Oklahoma Legislature convenes redistricting special session
November 14, 2021
OKLAHOMA CITY (AP) — The Oklahoma Legislature convened a special session on Monday to approve new maps for the state's legislative and congressional districts, while hundreds of protesters descended on the Capitol to express their opposition to vaccine mandates.
The House and Senate met briefly for procedural votes on bills containing the maps that will be in effect for the next 10 years. Lawmakers are expected to wrap up their work by the end of the week. The new maps typically are approved during the regular session, which ends in May, but a special session was required this year because of a delay in the release of the latest U.S. Census data.
Democrats have criticized the new congressional maps as a clear example of gerrymandering, particularly the proposed new 5th District, which Democrat Kendra Horn won in an upset in 2018. Republican Stephanie Bice won the seat back in 2020, and GOP lawmakers have redrawn the map to make it more Republican.
The proposed new map carves out a large portions of Democratic precincts on the south side and central core of Oklahoma City and places them in the heavily Republican 3rd District that stretches across northwest Oklahoma into the Panhandle. The new map also adds more rural voters in Logan and Lincoln counties.
"If you look at Oklahoma County, it looks like they took a big ol' bite out of the southwest corner," said Rep. Forrest Bennett, a Democrat from south Oklahoma City.
About 181,000 residents of Oklahoma County, many of them Hispanic from the city's south side, are moved into the 3rd District under the GOP plan.
Democrats have introduced proposals to have congressional district maps they drew and a proposal to create a new bipartisan redistricting committee considered, but they're unlikely to get much traction in the GOP-controlled Legislature.

Work to complete -
[a] Decide whether each statement agrees with the redistricting article: (i) The special session convened on a Monday. (ii) The new maps are usually approved during a regular session that ends in June. (iii) The GOP plan moves about 181,000 Oklahoma County residents into the 3rd District.
[b] Copy out the portion of the redistricting article from "The House and" to "it more Republican.".
[c] Answer these from the redistricting article:
(i) Why was a special session required this year?
(ii) Who won back the 5th District seat in 2020?
(iii) In which two counties does the new map add more rural voters?

Information shown -
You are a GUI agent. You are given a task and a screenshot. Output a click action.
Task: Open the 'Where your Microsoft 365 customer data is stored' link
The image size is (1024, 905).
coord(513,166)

==

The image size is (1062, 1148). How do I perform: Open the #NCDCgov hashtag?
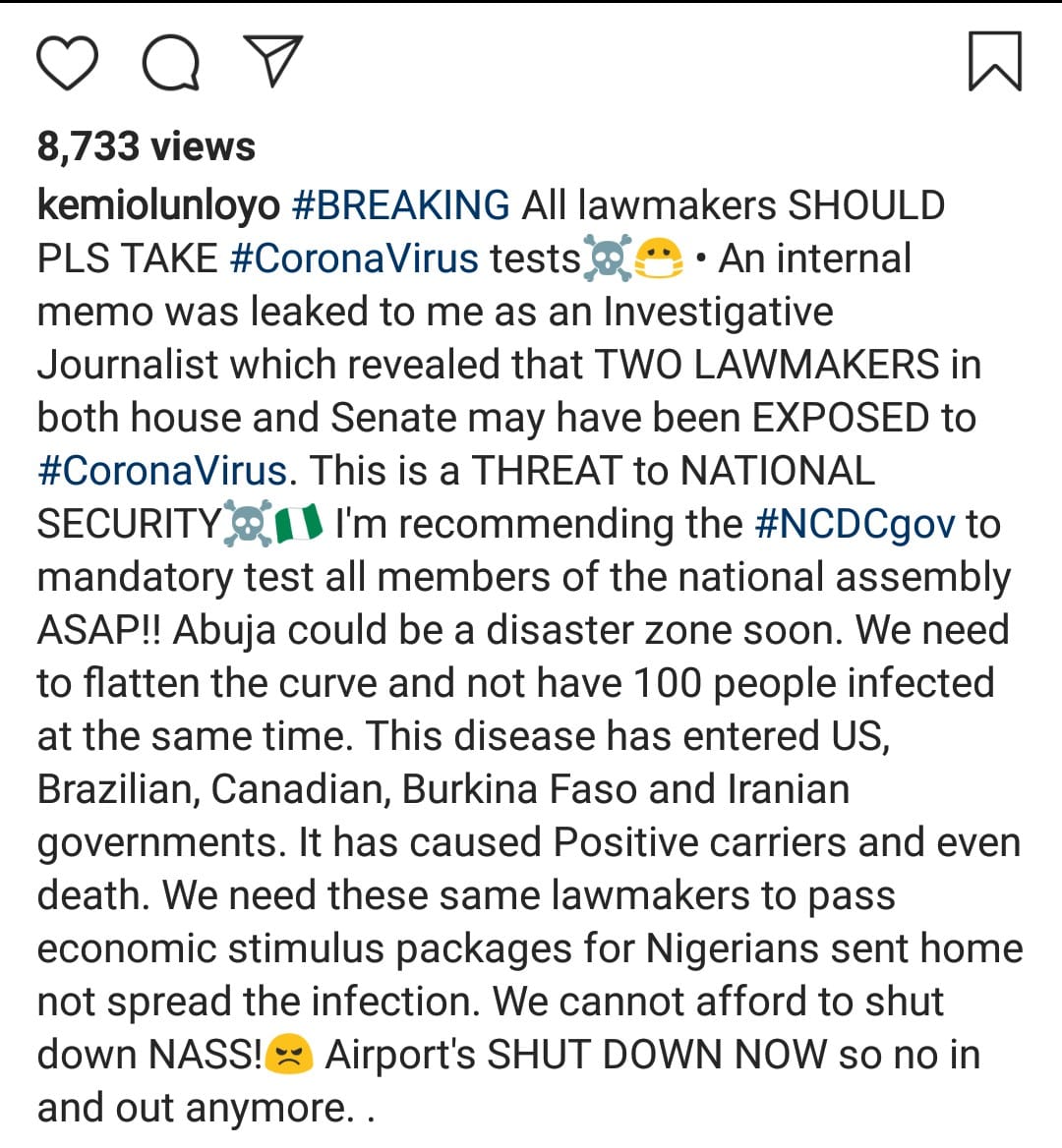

Answers for this exercise -
[a]
(i) Yes: "The Oklahoma Legislature convened a special session on Monday"
(ii) No: "the regular session, which ends in May"
(iii) Yes: "About 181,000 residents of Oklahoma County, many of them Hispanic from the city's south side, are moved into the 3rd District under the GOP plan."

[b]
The House and Senate met briefly for procedural votes on bills containing the maps that will be in effect for the next 10 years. Lawmakers are expected to wrap up their work by the end of the week. The new maps typically are approved during the regular session, which ends in May, but a special session was required this year because of a delay in the release of the latest U.S. Census data.
Democrats have criticized the new congressional maps as a clear example of gerrymandering, particularly the proposed new 5th District, which Democrat Kendra Horn won in an upset in 2018. Republican Stephanie Bice won the seat back in 2020, and GOP lawmakers have redrawn the map to make it more Republican.

[c]
(i) Release of the latest U.S. Census data was delayed.
(ii) Republican Stephanie Bice.
(iii) Logan and Lincoln counties.